In San Francisco, a steady rain reduced the usual festive spirit among the crowds. Nevertheless, several hundred people were in line before doors opened at 8 a.m. Two protesters stood out in front of the store with a banner decrying labor practices in China, where the devices are made.
One of the loneliest corners of a shopping mall on the day Apple’s new iPad came out has to be (what else?) the Microsoft store. But, in fact, the spacious Microsoft-operated retail store in the Bellevue Square mall outside of Seattle had a respectable number of people milling about in the early afternoon, including a young woman swinging her arms around wildly as she played a Star Wars videogame using Microsoft’s Kinect motion-sensing controller for the Xbox.
Still, the Microsoft store in Bellevue Square, one of a handful around the United States that has sought to capture some of the cachet of Apple’s stores, couldn’t compete with the iPad-hungry crowds at the Apple store just a short walk away. One store employee estimated that there were a couple hundred people lined up in front of the Apple store when it opened in the morning.

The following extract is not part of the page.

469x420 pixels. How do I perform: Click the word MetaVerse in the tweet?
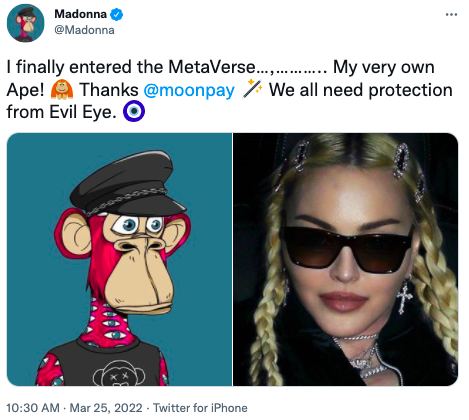(212, 67)
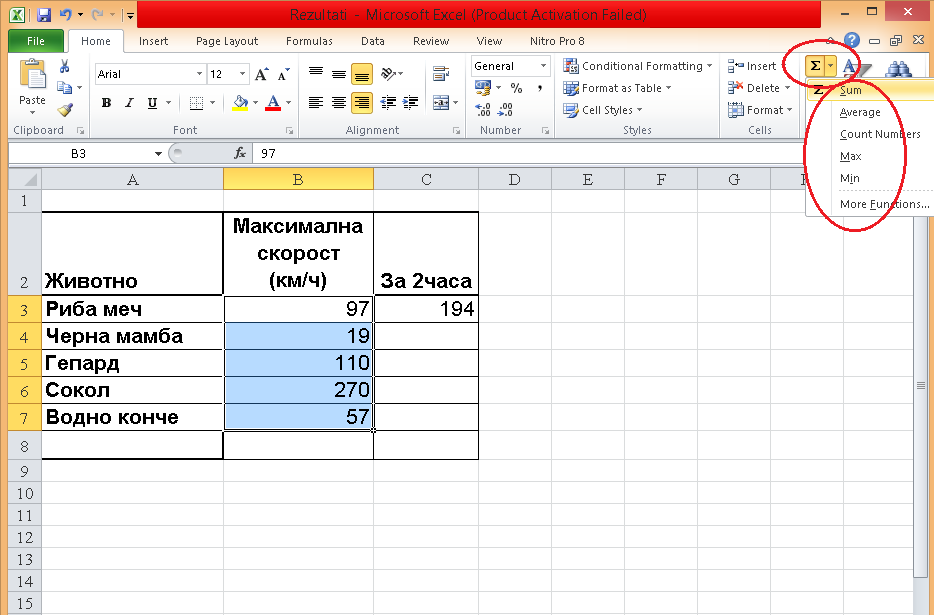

By early afternoon, the store was still jammed, but the store had not yet sold out of the new iPads.
But there's the right way, the wrong way, and the Apple way to solve the "killing too many Chinese workers" problem with the iPad.
Rico says the Chinese in the factories were dying because of having to polish the aluminum housing for the iPad and iPad 2. The new one (not called the iPad 3, to everyone's surprise) comes in either black or white, thus solving the problem the Apple way...
Rico says he's buying a new iPad any day now, but wouldn't buy a New Coke if you paid him to...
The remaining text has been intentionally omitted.